{{- if and (hasKey .Values "tls") (hasKey .Values.tls "enabled") .Values.tls.enabled }}
# This role binding allows the router to access secrets in the openshift-ingress namespace
apiVersion: rbac.authorization.k8s.io/v1
kind: ClusterRoleBinding
metadata:
  name: {{ template "landing.name" . }}-router-tls
  labels:
    app: {{ template "landing.name" . }}
roleRef:
  apiGroup: rbac.authorization.k8s.io
  kind: ClusterRole
  name: system:auth-delegator
subjects:
- kind: ServiceAccount
  name: router
  namespace: openshift-ingress

# Create a role for our service account to copy secrets to openshift-ingress namespace
---
apiVersion: rbac.authorization.k8s.io/v1
kind: ClusterRole
metadata:
  name: {{ template "landing.name" . }}-cert-sync
  labels:
    app: {{ template "landing.name" . }}
rules:
- apiGroups: [""]
  resources: ["secrets"]
  verbs: ["get", "create", "update", "patch", "apply"]

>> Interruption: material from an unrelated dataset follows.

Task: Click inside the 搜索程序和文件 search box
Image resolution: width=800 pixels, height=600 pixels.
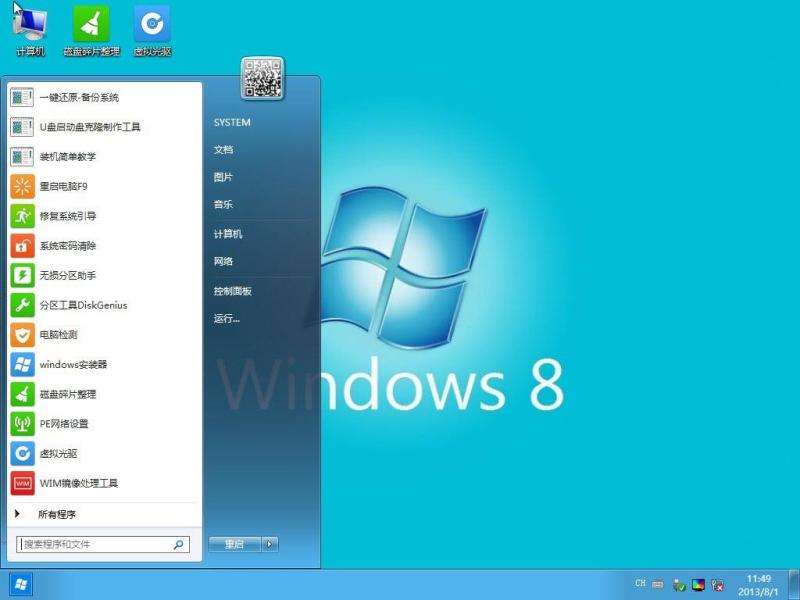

  # Need to access secrets in both the landing namespace and openshift-ingress
- apiGroups: [""]
  resources: ["namespaces"]
  verbs: ["get"]
# Add permissions for routes
- apiGroups: ["route.openshift.io"]
  resources: ["routes"]
  verbs: ["get", "list", "watch", "update", "patch"]

---
apiVersion: rbac.authorization.k8s.io/v1
kind: ClusterRoleBinding
metadata:
  name: {{ template "landing.name" . }}-cert-sync
  labels:
    app: {{ template "landing.name" . }}
roleRef:
  apiGroup: rbac.authorization.k8s.io
  kind: ClusterRole
  name: {{ template "landing.name" . }}-cert-sync
subjects:
- kind: ServiceAccount
  name: {{ .Values.serviceAccount.name }}
  namespace: {{ .Release.Namespace }}
{{- end }}